• 取り組む課題
スターバックスの人材育成を扱う記事で、「同社の店舗で働く人は」で始まる文から「日々回っているのだという」で終わる文までにあるかぎかっこ「」付きの語句を、人の発言の引用を除いてすべて書き出してください。

• 引用文
- スターバックスコーヒージャパン株式会社
- 人事本部 組織人材開発部 組織人材開発チーム
- 下青木 聖子
カギは「内発的動機」にあり!スターバックスの店舗で、主体的な人材が育ち続ける理由
〜スターバックスの店舗では「成功循環モデル」が毎日回っている!? 1人ひとりが「ここにいる理由」を考え抜くことで、内発的動機を引き出す仕組みとは〜
日本全国に1,415の店舗を展開し、ドリンクカップ上のメッセージなど、独自のきめ細やかなサービスに対してもファンの多いスターバックス。
同社の店舗で働く人は、社員・アルバイト問わず「パートナー」と呼ばれる。そして、店舗にはいわゆる「接客マニュアル」が存在しない。
その中でも、パートナー1人ひとりが、同社の「人々の心を豊かで活力あるものにする」というミッションを実現するために、様々な行動を自発的に起こしているのだ。
同社で組織人材開発チームのマネージャーを務める下青木 聖子さんは、「一方的に『こうしなさい』と言うのではなくて、『あなたがどうなりたいのか』を対話することで、それが動機づけの原点になり、主体的な行動につながる」と話す。
実際に、同社のパートナー全員が4ヶ月ごとに受ける人事考課面談では、1人ひとりが「自分がここにいる理由」を毎回確認するそうだ。
そして、パートナー間での関係性の質を高く保つことで、それぞれが新しいチャレンジに踏み込むことができ、結果として顧客の喜びやリピートにつながる、という「成功循環モデル」が日々回っているのだという。
今回は下青木さんと、新卒で入社後に4店舗のストアマネージャー(店長)を務め、現在は新卒採用を担当する佐藤 大輔さんに、スターバックス流の人材育成についてお伺いした。
「誰がアルバイトなのかわからない」スターバックスの職場風景
下青木 私は組織開発と人材開発の両方を見ているチームでマネージャーをしています。

• データ部分
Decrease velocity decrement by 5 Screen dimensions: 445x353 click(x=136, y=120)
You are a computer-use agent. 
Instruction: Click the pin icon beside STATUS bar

• 課題の解答
「パートナー」
「接客マニュアル」
「人々の心を豊かで活力あるものにする」
「自分がここにいる理由」
「成功循環モデル」